A look back: Flu Fighters

Students’ celebrations of the end of the Great War were cut short by the 1918 flu pandemic
Story by Mary Gallagher
School Nurse May Mead
School Nurse May Mead, along with assistant art teacher Dorothy Milne, above, helped take care of sick students who lived off campus.

Bellingham State Normal School students had a lot to look forward to in fall of 1918, with the end of the Great War in sight and hopes that they’d soon see the return of classmates who had fought in Europe.

But by October 1918, a deadly strain of influenza was hitting the Pacific Northwest. Local health authorities ordered Western’s campus closed Oct. 8 and canceled the remainder of fall quarter.

That week, the students’ Weekly Messenger newspaper declared that ‘Spanish Influenza’ is a very serious matter but very much a mystery to most of us,” and offered a list of prevention tips from the U.S. Army Surgeon General that sound familiar today—cover your cough, wash your hands, avoid crowds—and a few bits of advice that remain mysterious, such as chew your food and wear well-fitting shoes. (Meanwhile, a nearby notice admonishes “slackers” to show up in droves at a gathering to roll bandages for soldiers wounded in the war.)

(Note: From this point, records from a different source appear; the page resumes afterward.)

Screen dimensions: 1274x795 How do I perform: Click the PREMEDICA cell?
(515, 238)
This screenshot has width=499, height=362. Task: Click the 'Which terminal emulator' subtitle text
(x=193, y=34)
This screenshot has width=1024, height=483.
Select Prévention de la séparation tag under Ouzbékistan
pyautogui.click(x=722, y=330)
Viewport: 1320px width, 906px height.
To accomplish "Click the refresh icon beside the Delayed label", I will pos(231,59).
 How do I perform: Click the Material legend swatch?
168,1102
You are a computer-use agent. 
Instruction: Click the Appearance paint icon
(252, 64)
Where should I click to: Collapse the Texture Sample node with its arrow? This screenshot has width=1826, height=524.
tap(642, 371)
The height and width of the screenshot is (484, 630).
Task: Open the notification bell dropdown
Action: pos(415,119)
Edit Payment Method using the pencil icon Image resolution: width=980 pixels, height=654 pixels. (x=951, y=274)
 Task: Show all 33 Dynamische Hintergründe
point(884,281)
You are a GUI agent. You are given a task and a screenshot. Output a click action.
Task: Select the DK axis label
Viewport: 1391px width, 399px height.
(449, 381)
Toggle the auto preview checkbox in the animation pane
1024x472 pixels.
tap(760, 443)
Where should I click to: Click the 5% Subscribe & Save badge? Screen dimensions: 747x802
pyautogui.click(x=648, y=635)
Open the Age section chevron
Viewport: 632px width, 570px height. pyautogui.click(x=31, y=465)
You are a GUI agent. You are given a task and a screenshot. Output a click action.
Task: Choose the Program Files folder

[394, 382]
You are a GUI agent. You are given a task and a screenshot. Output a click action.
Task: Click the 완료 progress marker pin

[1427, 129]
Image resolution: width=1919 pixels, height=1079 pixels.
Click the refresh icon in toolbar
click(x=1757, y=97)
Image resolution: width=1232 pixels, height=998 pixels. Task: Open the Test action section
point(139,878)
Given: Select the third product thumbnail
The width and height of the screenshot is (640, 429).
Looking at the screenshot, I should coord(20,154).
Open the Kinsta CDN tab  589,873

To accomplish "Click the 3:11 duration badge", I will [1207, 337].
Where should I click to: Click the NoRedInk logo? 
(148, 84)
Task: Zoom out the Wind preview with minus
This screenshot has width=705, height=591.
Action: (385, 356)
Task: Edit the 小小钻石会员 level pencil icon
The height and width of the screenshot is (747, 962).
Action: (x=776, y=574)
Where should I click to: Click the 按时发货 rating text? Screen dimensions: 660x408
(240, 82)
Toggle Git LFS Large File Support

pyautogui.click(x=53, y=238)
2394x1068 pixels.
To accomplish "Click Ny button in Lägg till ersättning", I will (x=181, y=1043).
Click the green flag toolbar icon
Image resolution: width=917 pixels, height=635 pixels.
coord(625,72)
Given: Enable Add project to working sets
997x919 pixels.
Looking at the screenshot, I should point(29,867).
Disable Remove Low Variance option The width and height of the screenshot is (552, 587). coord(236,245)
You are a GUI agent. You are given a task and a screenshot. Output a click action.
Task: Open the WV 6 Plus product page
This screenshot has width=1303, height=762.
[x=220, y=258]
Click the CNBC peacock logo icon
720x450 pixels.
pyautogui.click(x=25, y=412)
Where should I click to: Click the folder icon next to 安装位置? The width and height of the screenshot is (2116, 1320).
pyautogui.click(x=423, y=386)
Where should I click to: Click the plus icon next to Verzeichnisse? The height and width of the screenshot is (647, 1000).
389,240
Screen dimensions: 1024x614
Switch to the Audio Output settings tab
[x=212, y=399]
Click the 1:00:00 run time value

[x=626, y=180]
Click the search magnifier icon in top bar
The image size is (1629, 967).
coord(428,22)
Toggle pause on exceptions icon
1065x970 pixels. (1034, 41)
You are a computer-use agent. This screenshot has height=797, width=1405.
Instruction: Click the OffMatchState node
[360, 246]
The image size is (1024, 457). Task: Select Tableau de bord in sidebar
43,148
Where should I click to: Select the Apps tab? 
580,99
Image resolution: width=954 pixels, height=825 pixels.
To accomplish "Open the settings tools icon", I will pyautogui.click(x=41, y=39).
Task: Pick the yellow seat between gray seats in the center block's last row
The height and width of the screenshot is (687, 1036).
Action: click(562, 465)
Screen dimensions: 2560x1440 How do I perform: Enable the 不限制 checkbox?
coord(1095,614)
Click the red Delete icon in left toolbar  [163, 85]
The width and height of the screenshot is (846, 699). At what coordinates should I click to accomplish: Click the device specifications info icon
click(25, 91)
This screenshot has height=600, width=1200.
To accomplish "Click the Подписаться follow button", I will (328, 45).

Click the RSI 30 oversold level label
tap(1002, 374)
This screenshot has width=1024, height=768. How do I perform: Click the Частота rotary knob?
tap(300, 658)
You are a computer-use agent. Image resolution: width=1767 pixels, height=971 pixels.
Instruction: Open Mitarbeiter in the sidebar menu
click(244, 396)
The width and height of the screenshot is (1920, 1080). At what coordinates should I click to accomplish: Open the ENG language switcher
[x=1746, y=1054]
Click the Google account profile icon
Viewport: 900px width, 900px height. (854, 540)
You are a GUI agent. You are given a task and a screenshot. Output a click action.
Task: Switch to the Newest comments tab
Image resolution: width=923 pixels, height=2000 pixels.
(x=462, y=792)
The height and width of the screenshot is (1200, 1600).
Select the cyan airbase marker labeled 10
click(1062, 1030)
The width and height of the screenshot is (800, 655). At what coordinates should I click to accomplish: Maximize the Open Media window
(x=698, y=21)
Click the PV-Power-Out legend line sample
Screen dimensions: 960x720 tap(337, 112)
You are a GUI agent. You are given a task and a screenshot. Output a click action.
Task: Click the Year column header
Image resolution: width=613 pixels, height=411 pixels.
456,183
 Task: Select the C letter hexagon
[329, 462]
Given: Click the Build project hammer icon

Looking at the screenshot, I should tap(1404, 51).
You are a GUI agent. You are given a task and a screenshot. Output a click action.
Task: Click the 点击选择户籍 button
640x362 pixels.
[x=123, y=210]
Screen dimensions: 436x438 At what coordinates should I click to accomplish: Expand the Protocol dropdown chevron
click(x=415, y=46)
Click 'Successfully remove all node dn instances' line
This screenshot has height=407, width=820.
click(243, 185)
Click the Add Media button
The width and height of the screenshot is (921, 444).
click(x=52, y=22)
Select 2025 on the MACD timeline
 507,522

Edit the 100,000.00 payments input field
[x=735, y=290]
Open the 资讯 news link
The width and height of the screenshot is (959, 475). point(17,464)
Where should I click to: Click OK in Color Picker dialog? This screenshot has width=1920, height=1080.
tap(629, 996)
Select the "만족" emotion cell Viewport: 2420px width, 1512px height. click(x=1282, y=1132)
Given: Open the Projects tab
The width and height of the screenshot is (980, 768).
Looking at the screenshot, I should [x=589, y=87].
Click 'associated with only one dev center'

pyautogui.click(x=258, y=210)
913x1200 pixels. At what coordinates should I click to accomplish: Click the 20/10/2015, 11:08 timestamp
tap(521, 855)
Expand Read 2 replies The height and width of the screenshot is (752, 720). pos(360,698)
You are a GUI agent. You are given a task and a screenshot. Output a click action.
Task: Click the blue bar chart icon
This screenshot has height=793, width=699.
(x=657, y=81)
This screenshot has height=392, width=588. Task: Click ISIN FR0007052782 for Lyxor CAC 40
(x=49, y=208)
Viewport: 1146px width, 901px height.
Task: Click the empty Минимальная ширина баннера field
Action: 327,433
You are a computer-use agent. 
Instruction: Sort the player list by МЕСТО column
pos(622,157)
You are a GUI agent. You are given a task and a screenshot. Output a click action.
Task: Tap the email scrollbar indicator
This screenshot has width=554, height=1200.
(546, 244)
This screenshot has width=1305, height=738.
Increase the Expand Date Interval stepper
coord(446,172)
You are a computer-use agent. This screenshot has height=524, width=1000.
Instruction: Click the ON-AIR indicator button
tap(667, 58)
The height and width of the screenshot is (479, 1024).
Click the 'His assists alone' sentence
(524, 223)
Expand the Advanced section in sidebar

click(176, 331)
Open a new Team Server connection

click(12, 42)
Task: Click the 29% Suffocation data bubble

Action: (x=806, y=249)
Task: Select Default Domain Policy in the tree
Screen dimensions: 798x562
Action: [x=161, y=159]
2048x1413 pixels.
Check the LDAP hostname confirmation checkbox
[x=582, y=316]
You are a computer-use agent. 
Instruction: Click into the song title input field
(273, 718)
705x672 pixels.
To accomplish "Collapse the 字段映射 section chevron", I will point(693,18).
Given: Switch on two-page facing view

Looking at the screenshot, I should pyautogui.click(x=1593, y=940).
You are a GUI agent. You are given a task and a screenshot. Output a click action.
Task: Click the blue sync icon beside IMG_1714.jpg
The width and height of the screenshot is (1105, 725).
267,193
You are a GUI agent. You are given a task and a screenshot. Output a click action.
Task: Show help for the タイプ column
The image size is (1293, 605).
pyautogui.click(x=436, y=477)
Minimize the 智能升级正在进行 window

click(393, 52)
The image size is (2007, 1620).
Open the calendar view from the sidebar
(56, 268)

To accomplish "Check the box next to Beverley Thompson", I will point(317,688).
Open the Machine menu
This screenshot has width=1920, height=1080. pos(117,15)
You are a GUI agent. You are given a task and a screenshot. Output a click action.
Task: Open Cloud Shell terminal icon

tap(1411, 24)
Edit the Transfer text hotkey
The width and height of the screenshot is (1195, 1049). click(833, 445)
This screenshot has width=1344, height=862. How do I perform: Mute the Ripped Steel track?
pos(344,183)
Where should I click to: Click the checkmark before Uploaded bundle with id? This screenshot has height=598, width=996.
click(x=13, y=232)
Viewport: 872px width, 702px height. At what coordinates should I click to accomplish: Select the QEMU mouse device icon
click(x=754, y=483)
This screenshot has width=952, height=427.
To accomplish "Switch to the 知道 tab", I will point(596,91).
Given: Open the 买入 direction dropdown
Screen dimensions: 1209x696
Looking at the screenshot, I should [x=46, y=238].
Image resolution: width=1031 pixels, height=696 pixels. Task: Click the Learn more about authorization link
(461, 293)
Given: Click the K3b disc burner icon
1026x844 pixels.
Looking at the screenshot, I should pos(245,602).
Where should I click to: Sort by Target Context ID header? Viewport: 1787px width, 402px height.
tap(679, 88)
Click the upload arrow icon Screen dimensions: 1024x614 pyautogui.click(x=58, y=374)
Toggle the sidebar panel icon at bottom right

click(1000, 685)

“Avoid the ‘Flu’, Take a Good hike,” offered another story, with a cheerful description of “Dorm’ girls” and other students hiking a trail along Whatcom Creek: “The scramble through the woods, and over rocks and water was immensely enjoyed.”

After Armistice Day Nov. 11, state and local health authorities declared the pandemic threat had eased and reopened campus Nov. 18. Fall quarter resumed and students rushed back to campus, ending the so-called “flu vacation.”

“This terrible disease paid its visit to many of the Normal students,” according to an item on the Nov. 23, 1918, Messenger. “Some of the students, who were taken ill before they could reach their homes outside of town, were cared for by housemothers and outside assistance.”

Faculty members helped care for students in boarding houses and St. Luke’s Hospital, and the Dec. 15, 1918, edition of the Messenger was dotted with reports of students, alumni and faculty out sick as the disease peaked. A student named Nora Dorcey lost both her sister and mother to the flu within a week of each other, then her house burned down a month later.

Another student was Bellingham’s first 1918 flu death. Anne Ruth Harrison, 17, of Orcas Island died of pneumonia in a house on Cedar Street Oct. 13, 1918, after being ill for a week. The Weekly Messenger remembered her as a “scrupulously honest” young woman known to friends as “Nanny Hoots,” with a special talent for socializing, mathematics, and taking care of little kids.

“She was good, kind, capable and young, with high hopes and bright prospects for the future.”

School nurse May Mead, immortalized in this cartoon in the 1919 Klipsun yearbook, was one of several faculty and staff members who helped tend to ill students during the 1918 flu pandemic.
Assistant history teacher Nora Cummings cared for flu-stricken students at St. Luke’s Hospital near campus.